Dynamic Virtualization

Before using dynamic virtualization, read Table 1.

Instruction

Table 1 Scenario description

Scenario

Description

General instructions

The allocated processor information is displayed in the pod annotation. For details about the pod annotation, see huawei.com/npu-core and huawei.com/AscendReal in Pod Annotations.

Only tasks using the same virtualization template can be delivered at the same time.

During dynamic vNPU allocation, the MindCluster scheduling arranges the physical NPUs with the least remaining computing power to be preferentially occupied.

Only one NPU can be requested by each pod.

Scenarios supported by the feature

Multiple replicas are supported, but each pod must use vNPUs.

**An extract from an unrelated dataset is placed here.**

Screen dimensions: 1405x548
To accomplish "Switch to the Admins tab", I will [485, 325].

The Kubernetes mechanism is supported, such as affinity.

Rescheduling is supported in the case of processor faults or node faults. For details, see Recovery of Inference Card Faults and Rescheduling Upon Inference Card Faults.

Scenarios not supported by the feature

Different processors cannot be used in the same job.

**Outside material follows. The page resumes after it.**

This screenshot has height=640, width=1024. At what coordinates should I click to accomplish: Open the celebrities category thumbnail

Volcano cannot be uninstalled during job running.

vNPUs are automatically created and destroyed in Kubernetes scenarios. Do not mix the operations with those used in Docker scenarios.

The CPU resources must not be configured on the node where dynamic virtualization is to be used.

Atlas inference product (8 AI Cores)

When vNPUs are used, the number of AI Cores that can be requested by a job is 1, 2, or 4. When the physical NPU is used, that number must be 8 or a multiple of 8.

The container is started by the root user. If you need to run an inference job as a common user, refer to Failure to Run an Inference Service Container as a Common User in Dynamic Virtualization Mode.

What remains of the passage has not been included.